City Councilman Dan Halloran—everyone's favorite elected pagan—was arrested this morning along with State Senator Malcolm Smith for allegedly plotting to "rig this year’s mayoral election through fraud and bribes." The 28-page criminal complaint reveals not just the details of Halloran's alleged transactions, but a different side of the deposed councilman—a softer, more introspective side of a First Atheling man at war with himself.
Some of the recorded conversations between Halloran and a cooperating witness read like free form poetry, bundled with nuggets of wisdom and pithy truisms. Below, please find some of Halloran's more sagacious ruminations, and feel free to sing along.
The scene opens on September 7, 2012, with Halloran talking with a cooperating witness, who asked the councilman if he could get discretionary funding from the City Council budget.
That's politics, that's politics, it's all about
how much. Not about whether or will, it's about how much
and that's our politicians in New York, they're all like that
all like that.
And they get like that
because of the drive that the money does for everything else.
You can't do anything without the fucking money."
The cooperating witness went on to pay Halloran $7,500 in cash. Near the end of the conversation, Halloran remarked: "Money is what greases the wheels—good, bad, or indifferent."
September 27, 2012. An undercover FBI agent, a cooperating witness and Halloran meet in a Manhattan hotel. During the meeting, the undercover agent gives Halloran $6,500 in checks. The cooperating witness asked Halloran for $20,000 from the City Council discretionary fund. Halloran replied:
Absolutely, that's easy,
that's not even an issue, not even an issue...In fact,
I might even be able to get you more.
Halloran suggests he can call in favors from other council members, thereby increasing the discretionary fund allocation.
You tell me how you want me to do it
that's what we'll do.
Halloran then asks the cooperating witness to get a tax ID number, name and address of a corporation and an application for discretionary funding so that
there's no questions, it raises no flags, and everybody's
got it
the way it's gotta be.
You do it the right way, not a
problem, then you will definitely have my
my
member
item
The scene closes with Halloran, the cooperating witness and the undercover FBI agent, raising their glasses.
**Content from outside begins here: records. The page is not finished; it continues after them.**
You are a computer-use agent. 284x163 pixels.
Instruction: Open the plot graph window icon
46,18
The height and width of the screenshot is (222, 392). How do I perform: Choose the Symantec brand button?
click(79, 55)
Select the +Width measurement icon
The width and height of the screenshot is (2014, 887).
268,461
It was not Halloran, but the witness who offered the portentous parting words:
"Pleasure doing business with you."
In a particular twist of irony, Halloran also requested Smith use his power to appoint him Deputy Police Commissioner, being that he served on the NYPD and all. The current Deputy Commissioner Paul Browne was quick to clarify in a statement that Halloran was only "a police cadet, the equivalent of a college intern," for three months in 1990, before he resigned.